In a blog post dated October 7, 2020, Duolingo introduced Birdbrain, a machine-learning model that estimates two things at once: how much a given learner knows, and how difficult each exercise is. From those estimates it predicts the probability that the learner will answer a particular exercise correctly. Learners had begun using the model in March 2020, and by the October announcement it was personalizing more than 20 percent of lessons, with A/B tests showing gains in both learning and engagement.
The motivating idea is the so-called zone of proximal development: material that is too hard makes people quit in frustration, while material that is too easy bores them and teaches little. Birdbrain works with Duolingo’s Session Generator to pick exercises that sit at the right edge of a learner’s ability. As the company put it, “a great teacher also knows what you know, so that they can teach you exactly what you need to know next.”

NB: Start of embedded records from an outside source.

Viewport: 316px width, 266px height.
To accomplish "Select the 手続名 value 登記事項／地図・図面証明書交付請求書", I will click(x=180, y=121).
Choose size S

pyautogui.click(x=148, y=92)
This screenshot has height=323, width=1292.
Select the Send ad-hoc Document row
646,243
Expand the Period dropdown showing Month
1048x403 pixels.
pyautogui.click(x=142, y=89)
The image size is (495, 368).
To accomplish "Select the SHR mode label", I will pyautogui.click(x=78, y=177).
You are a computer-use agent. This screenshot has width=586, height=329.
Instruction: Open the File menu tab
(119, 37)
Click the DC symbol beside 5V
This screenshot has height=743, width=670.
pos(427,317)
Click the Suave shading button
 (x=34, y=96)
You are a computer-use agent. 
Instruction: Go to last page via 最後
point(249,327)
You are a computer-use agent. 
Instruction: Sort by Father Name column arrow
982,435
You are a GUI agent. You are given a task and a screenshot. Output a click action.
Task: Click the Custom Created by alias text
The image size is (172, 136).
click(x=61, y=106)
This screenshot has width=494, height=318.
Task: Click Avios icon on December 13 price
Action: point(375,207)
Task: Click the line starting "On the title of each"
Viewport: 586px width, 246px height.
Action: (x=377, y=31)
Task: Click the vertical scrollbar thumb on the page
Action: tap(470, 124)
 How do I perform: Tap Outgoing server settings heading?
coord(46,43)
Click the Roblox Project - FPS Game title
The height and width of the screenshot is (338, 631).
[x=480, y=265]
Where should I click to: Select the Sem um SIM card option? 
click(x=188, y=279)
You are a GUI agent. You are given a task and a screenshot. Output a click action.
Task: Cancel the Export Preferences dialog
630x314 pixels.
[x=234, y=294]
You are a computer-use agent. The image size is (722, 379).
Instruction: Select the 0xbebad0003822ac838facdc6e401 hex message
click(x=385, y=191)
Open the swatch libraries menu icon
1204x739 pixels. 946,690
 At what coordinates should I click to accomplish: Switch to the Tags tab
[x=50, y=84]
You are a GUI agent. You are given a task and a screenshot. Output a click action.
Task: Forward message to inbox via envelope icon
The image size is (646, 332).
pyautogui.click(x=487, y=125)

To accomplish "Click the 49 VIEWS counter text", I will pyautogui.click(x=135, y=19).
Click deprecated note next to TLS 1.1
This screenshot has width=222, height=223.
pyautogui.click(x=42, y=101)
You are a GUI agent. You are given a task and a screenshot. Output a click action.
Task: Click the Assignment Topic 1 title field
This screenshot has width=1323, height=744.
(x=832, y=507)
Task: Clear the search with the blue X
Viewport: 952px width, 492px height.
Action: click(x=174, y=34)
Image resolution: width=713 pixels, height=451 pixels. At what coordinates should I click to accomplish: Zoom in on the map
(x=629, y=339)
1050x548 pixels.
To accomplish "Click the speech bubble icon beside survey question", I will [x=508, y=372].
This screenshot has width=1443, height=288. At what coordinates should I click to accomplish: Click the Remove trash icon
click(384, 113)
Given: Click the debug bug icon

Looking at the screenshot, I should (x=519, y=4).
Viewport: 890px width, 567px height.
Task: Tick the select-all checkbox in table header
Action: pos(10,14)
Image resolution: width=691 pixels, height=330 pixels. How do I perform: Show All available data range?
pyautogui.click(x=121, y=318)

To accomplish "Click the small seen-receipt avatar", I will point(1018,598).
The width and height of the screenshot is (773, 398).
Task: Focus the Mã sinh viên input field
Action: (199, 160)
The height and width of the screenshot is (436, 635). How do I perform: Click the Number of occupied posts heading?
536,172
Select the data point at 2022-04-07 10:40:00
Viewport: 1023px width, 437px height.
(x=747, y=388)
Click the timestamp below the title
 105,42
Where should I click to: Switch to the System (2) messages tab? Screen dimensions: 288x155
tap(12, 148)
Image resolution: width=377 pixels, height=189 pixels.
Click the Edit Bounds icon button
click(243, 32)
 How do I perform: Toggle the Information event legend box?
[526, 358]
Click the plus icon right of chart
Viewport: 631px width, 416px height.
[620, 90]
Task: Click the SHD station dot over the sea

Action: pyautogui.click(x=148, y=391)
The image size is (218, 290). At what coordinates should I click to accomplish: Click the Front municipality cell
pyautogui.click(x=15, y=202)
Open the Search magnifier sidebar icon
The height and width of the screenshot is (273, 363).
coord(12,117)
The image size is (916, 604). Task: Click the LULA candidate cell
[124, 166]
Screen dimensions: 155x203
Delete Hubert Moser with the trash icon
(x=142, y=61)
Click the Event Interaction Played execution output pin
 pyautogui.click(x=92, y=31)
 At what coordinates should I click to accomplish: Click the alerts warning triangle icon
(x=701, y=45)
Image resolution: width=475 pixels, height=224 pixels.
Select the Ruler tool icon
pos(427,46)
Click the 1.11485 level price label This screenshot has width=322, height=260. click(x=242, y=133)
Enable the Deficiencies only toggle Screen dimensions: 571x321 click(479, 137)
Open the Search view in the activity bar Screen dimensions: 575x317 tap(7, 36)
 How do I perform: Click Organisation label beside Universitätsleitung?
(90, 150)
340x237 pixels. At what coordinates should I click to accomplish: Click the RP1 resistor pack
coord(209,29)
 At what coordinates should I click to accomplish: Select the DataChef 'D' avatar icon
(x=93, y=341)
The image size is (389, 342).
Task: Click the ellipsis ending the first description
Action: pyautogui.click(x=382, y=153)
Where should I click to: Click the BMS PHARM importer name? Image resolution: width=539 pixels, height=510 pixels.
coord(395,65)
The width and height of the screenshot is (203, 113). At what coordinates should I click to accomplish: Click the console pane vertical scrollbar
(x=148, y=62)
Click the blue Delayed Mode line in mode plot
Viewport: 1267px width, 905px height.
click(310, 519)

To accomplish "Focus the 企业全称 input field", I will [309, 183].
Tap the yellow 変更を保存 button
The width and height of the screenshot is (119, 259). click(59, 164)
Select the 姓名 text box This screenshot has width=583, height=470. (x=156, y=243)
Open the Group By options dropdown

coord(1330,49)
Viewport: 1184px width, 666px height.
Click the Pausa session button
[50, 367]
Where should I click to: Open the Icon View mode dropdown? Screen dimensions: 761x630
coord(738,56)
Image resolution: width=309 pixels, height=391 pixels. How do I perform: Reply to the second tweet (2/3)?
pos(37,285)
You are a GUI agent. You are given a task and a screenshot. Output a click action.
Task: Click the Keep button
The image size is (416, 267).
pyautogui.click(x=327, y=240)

Birdbrain is descended from the same lineage as Carnegie Mellon’s Cognitive Tutors - estimating learner skill to drive instruction - but applied across hundreds of millions of users rather than one classroom.
Why business readers should care: Birdbrain shows that the highest-leverage AI in a consumer product is often invisible. It is not a chatbot; it is a predictive model quietly tuning difficulty to keep people engaged. That retention lever, multiplied across a huge user base, is the actual business case.